Could you print all of the material below verbatim, without altering a single character?

-------- Data for processing --------

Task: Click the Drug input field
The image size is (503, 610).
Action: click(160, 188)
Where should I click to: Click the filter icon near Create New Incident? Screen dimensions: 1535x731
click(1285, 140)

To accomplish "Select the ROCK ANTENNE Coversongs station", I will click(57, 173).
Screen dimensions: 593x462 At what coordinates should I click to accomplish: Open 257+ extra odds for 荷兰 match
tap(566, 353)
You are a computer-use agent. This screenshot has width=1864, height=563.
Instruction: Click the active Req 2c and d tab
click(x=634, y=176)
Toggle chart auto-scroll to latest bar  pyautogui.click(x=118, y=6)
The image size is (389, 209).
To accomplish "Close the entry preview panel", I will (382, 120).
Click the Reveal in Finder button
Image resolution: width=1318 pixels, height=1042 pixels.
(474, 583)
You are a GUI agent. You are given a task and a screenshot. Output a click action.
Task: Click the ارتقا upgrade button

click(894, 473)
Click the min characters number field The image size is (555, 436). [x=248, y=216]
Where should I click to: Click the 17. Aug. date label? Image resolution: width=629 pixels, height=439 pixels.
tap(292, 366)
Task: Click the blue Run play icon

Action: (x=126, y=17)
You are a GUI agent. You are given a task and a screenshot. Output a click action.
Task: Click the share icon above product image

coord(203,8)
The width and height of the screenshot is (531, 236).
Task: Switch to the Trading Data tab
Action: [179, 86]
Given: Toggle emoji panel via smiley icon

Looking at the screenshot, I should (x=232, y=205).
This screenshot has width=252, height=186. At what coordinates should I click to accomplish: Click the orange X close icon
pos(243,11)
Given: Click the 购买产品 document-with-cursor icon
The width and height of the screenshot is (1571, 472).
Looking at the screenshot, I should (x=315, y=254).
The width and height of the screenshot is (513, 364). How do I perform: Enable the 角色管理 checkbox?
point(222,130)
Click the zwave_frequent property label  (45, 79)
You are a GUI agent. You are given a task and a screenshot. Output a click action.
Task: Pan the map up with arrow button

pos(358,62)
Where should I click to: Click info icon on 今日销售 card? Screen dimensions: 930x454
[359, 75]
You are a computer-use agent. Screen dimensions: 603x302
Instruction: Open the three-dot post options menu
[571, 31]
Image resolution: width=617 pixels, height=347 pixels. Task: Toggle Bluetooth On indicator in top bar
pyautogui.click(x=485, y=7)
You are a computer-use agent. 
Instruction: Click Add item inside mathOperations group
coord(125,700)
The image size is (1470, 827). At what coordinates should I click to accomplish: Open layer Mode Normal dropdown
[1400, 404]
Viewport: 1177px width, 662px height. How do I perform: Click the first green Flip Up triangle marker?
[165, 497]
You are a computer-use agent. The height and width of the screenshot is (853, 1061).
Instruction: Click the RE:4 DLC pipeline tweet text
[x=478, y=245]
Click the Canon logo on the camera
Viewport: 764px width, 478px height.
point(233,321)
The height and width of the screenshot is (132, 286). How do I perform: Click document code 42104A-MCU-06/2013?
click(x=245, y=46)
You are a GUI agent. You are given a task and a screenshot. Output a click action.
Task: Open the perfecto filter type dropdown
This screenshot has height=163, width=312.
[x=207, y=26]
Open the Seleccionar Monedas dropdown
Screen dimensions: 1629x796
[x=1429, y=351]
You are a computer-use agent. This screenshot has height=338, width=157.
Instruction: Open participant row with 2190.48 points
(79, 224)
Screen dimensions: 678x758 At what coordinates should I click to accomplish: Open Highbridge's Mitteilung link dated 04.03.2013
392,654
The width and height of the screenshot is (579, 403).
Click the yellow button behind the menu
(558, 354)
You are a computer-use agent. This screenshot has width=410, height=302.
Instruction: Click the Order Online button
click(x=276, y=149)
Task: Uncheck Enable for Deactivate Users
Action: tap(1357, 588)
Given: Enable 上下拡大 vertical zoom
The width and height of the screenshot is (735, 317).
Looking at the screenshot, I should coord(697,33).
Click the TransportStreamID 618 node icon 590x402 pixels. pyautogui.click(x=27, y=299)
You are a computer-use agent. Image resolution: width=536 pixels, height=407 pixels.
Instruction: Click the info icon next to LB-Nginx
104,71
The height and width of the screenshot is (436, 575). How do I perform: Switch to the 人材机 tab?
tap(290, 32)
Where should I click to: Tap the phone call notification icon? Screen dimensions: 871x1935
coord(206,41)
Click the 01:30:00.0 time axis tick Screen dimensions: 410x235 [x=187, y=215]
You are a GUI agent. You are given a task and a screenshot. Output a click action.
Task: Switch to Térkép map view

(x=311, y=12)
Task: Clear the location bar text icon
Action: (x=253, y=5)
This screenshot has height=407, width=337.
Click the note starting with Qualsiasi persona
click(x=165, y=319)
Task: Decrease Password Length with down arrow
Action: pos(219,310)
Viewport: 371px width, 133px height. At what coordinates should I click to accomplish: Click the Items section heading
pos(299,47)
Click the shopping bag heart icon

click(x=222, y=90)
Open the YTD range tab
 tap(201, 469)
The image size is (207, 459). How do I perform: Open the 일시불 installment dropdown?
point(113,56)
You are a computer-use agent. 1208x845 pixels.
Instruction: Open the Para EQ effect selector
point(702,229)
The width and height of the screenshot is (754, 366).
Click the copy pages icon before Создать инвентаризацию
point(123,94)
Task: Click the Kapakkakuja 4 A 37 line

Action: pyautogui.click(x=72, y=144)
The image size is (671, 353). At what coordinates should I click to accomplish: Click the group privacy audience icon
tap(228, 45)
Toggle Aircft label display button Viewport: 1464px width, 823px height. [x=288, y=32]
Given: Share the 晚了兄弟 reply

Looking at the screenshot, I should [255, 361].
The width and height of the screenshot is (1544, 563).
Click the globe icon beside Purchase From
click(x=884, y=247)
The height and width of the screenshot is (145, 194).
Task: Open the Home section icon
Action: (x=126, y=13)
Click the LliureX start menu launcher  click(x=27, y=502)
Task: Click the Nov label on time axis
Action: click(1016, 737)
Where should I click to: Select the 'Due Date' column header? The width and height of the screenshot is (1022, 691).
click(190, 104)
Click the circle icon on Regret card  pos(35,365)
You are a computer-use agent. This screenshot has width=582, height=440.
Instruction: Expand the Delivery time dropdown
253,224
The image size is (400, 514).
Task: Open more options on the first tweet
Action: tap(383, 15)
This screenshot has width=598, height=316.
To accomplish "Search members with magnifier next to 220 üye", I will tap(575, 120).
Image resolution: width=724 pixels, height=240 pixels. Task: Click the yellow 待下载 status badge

--------

### Exercise result
Task: Click the Drug input field
The image size is (503, 610).
Action: click(160, 188)
Where should I click to: Click the filter icon near Create New Incident? Screen dimensions: 1535x731
click(1285, 140)

To accomplish "Select the ROCK ANTENNE Coversongs station", I will click(57, 173).
Screen dimensions: 593x462 At what coordinates should I click to accomplish: Open 257+ extra odds for 荷兰 match
tap(566, 353)
You are a computer-use agent. This screenshot has width=1864, height=563.
Instruction: Click the active Req 2c and d tab
click(x=634, y=176)
Toggle chart auto-scroll to latest bar  pyautogui.click(x=118, y=6)
The image size is (389, 209).
To accomplish "Close the entry preview panel", I will (382, 120).
Click the Reveal in Finder button
Image resolution: width=1318 pixels, height=1042 pixels.
(474, 583)
You are a GUI agent. You are given a task and a screenshot. Output a click action.
Task: Click the ارتقا upgrade button

click(894, 473)
Click the min characters number field The image size is (555, 436). [x=248, y=216]
Where should I click to: Click the 17. Aug. date label? Image resolution: width=629 pixels, height=439 pixels.
tap(292, 366)
Task: Click the blue Run play icon

Action: (x=126, y=17)
You are a GUI agent. You are given a task and a screenshot. Output a click action.
Task: Click the share icon above product image

coord(203,8)
The width and height of the screenshot is (531, 236).
Task: Switch to the Trading Data tab
Action: [179, 86]
Given: Toggle emoji panel via smiley icon

Looking at the screenshot, I should (x=232, y=205).
This screenshot has width=252, height=186. At what coordinates should I click to accomplish: Click the orange X close icon
pos(243,11)
Given: Click the 购买产品 document-with-cursor icon
The width and height of the screenshot is (1571, 472).
Looking at the screenshot, I should (x=315, y=254).
The width and height of the screenshot is (513, 364). How do I perform: Enable the 角色管理 checkbox?
point(222,130)
Click the zwave_frequent property label  (45, 79)
You are a GUI agent. You are given a task and a screenshot. Output a click action.
Task: Pan the map up with arrow button

pos(358,62)
Where should I click to: Click info icon on 今日销售 card? Screen dimensions: 930x454
[359, 75]
You are a computer-use agent. Screen dimensions: 603x302
Instruction: Open the three-dot post options menu
[571, 31]
Image resolution: width=617 pixels, height=347 pixels. Task: Toggle Bluetooth On indicator in top bar
pyautogui.click(x=485, y=7)
You are a computer-use agent. 
Instruction: Click Add item inside mathOperations group
coord(125,700)
The image size is (1470, 827). At what coordinates should I click to accomplish: Open layer Mode Normal dropdown
[1400, 404]
Viewport: 1177px width, 662px height. How do I perform: Click the first green Flip Up triangle marker?
[165, 497]
You are a computer-use agent. The height and width of the screenshot is (853, 1061).
Instruction: Click the RE:4 DLC pipeline tweet text
[x=478, y=245]
Click the Canon logo on the camera
Viewport: 764px width, 478px height.
point(233,321)
The height and width of the screenshot is (132, 286). How do I perform: Click document code 42104A-MCU-06/2013?
click(x=245, y=46)
You are a GUI agent. You are given a task and a screenshot. Output a click action.
Task: Open the perfecto filter type dropdown
This screenshot has height=163, width=312.
[x=207, y=26]
Open the Seleccionar Monedas dropdown
Screen dimensions: 1629x796
[x=1429, y=351]
You are a computer-use agent. This screenshot has height=338, width=157.
Instruction: Open participant row with 2190.48 points
(79, 224)
Screen dimensions: 678x758 At what coordinates should I click to accomplish: Open Highbridge's Mitteilung link dated 04.03.2013
392,654
The width and height of the screenshot is (579, 403).
Click the yellow button behind the menu
(558, 354)
You are a computer-use agent. This screenshot has width=410, height=302.
Instruction: Click the Order Online button
click(x=276, y=149)
Task: Uncheck Enable for Deactivate Users
Action: tap(1357, 588)
Given: Enable 上下拡大 vertical zoom
The width and height of the screenshot is (735, 317).
Looking at the screenshot, I should coord(697,33).
Click the TransportStreamID 618 node icon 590x402 pixels. pyautogui.click(x=27, y=299)
You are a computer-use agent. Image resolution: width=536 pixels, height=407 pixels.
Instruction: Click the info icon next to LB-Nginx
104,71
The height and width of the screenshot is (436, 575). How do I perform: Switch to the 人材机 tab?
tap(290, 32)
Where should I click to: Tap the phone call notification icon? Screen dimensions: 871x1935
coord(206,41)
Click the 01:30:00.0 time axis tick Screen dimensions: 410x235 [x=187, y=215]
You are a GUI agent. You are given a task and a screenshot. Output a click action.
Task: Switch to Térkép map view

(x=311, y=12)
Task: Clear the location bar text icon
Action: (x=253, y=5)
This screenshot has height=407, width=337.
Click the note starting with Qualsiasi persona
click(x=165, y=319)
Task: Decrease Password Length with down arrow
Action: pos(219,310)
Viewport: 371px width, 133px height. At what coordinates should I click to accomplish: Click the Items section heading
pos(299,47)
Click the shopping bag heart icon

click(x=222, y=90)
Open the YTD range tab
 tap(201, 469)
The image size is (207, 459). How do I perform: Open the 일시불 installment dropdown?
point(113,56)
You are a computer-use agent. 1208x845 pixels.
Instruction: Open the Para EQ effect selector
point(702,229)
The width and height of the screenshot is (754, 366).
Click the copy pages icon before Создать инвентаризацию
point(123,94)
Task: Click the Kapakkakuja 4 A 37 line

Action: pyautogui.click(x=72, y=144)
The image size is (671, 353). At what coordinates should I click to accomplish: Click the group privacy audience icon
tap(228, 45)
Toggle Aircft label display button Viewport: 1464px width, 823px height. [x=288, y=32]
Given: Share the 晚了兄弟 reply

Looking at the screenshot, I should [255, 361].
The width and height of the screenshot is (1544, 563).
Click the globe icon beside Purchase From
click(x=884, y=247)
The height and width of the screenshot is (145, 194).
Task: Open the Home section icon
Action: (x=126, y=13)
Click the LliureX start menu launcher  click(x=27, y=502)
Task: Click the Nov label on time axis
Action: click(1016, 737)
Where should I click to: Select the 'Due Date' column header? The width and height of the screenshot is (1022, 691).
click(190, 104)
Click the circle icon on Regret card  pos(35,365)
You are a computer-use agent. This screenshot has width=582, height=440.
Instruction: Expand the Delivery time dropdown
253,224
The image size is (400, 514).
Task: Open more options on the first tweet
Action: tap(383, 15)
This screenshot has width=598, height=316.
To accomplish "Search members with magnifier next to 220 üye", I will tap(575, 120).
Image resolution: width=724 pixels, height=240 pixels. Task: Click the yellow 待下载 status badge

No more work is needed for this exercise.